To jest przepis nie do zepsucia 😉
Emilia
Przepis super – robię go trzeci raz 🙂 Mam tylko jeden problem – Strasznie przylepiają się do papilotek! Co robić????
Renata
Upieklam i wyszly wspaniale!! Ja dodalam jeszcze mieszanki suchych owocow. Delikatne, puszyste, miekkie, cudowne!! Dziekuje.
JUSTYNA
hmmm a mi nie wyszły… i nie wiem co było tego powodem :/ wszystko było robione wedle przepisu…. eh eh eh ale próbujemy dalej :d a może w końcu „wyjdą”
wiola
ja dodałam nadzienie z serka białego pycha 😉
Monika
witam
Ania123456789
PyyychA¿! polecam tez wylac ciasto na blache i polac na to czekolade. Wtedy jednak dluzej sie piecz
żarłok
ups! gorące
żarłok
o już gotowe tylko trzeba czekać te 5 minut
Yoko90
Pyyyychaaaa…nie dość, że robi się szybko to do tego mega smaczne:P
katarzynowaa
JEstem pod wrazenie ;D upieklam 55 muffinek o srednicy 8cm 😀 to te malutkie i wiecie co !! fenomenalne !!! To moj pierwszy wypiek z czyjegos przepisu a nie z domowegp 🙂 Wspaniale 🙂 pozdrawiam :))
MaGda
55! cieszę się, że smakowały;) i zapraszam po więcej przepisów! M.
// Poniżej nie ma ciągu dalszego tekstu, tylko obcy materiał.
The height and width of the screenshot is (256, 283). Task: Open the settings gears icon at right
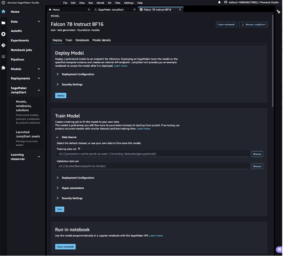click(278, 12)
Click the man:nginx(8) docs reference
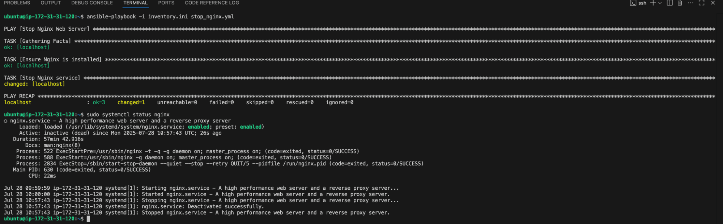This screenshot has height=224, width=723. pyautogui.click(x=62, y=145)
ps. a może podzielisz się jakimś swoim domowym? uwielbiam nowe, sprawdzone przepisy!
Anita
Magda muffinki są przepyszne:) Mam tylko pytanie bo nie chciały mi odejść od papilotek, nie wiem dlaczego. Czy powinnam papilotki posmarować np. jakimś olejem?
MaGda
absolutnie nie smarować, to tak jak papier do pieczenia tylko uformowany do muffinek:) bo rozumiem, że papierowe, gdyż z silikonowymi nie ma tego typu problemów?
wyjmuj je z papilotek dopiero, kiedy ostygną, a najlepiej podawaj w papilotkach i niech każdy sam wyjmuje;)
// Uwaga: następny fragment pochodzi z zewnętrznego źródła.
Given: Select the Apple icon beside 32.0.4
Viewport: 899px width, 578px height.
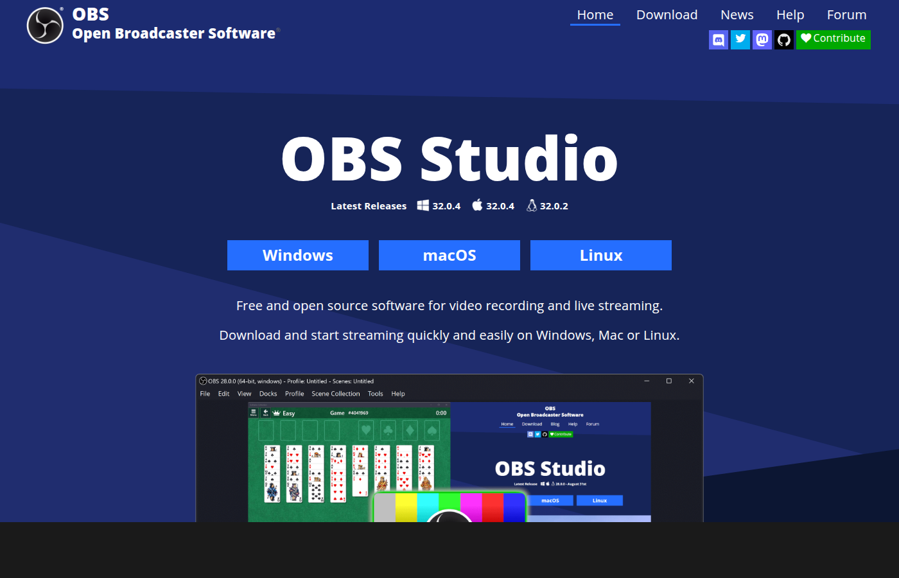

inną opcją jest pieczenie bez papierków, w lekko natłuszczonych otworkach blaszki muffinkowej i wtedy w ogóle eliminujemy problem (a jeśli dla ozdoby chcesz podać w papilotkach, to po wystygnięciu wkładasz babeczki do pailotek i podajesz).
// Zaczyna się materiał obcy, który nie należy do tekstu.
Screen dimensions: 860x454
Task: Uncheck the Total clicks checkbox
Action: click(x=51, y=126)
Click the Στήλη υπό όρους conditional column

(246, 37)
trzecia opcja to silikonowa forma do muffinek, a jeszcze lepiej: papilotki silikonowe:) ja się od nich uzależniłam -gorąco je polecam, łatwo odchodzą i do wielokrotnego wykorzystania, co więcej można w nich mikrofalować oraz robić też inne rzeczy np. galaretki -jednym słowem są super!
M.
Sara
czy zamiast margaryny można uzywac do pieczenia muffinek masla?
MaGda
można, byle by je rozpuścić, czyli płynne. można też olej;)
anna
Mam pytanie na temat muffinek. Czy czekolada dodana do środka babeczek napewno się nie rozpuści? czy zachowają się jej całe kawałki po upieczeniu?
MaGda
rozpuści się, ale nie rozpłynie, bo ciasto ją utrzyma, a potem zastygnie -będzie dobrze:) M.
Marzena
na ile osob jest ten przepis i ten z czekoladowymi??pozdrawiam
MaGda
no cóż, to zależy dla jakich osób i ile babeczek zjedzą na raz:):):)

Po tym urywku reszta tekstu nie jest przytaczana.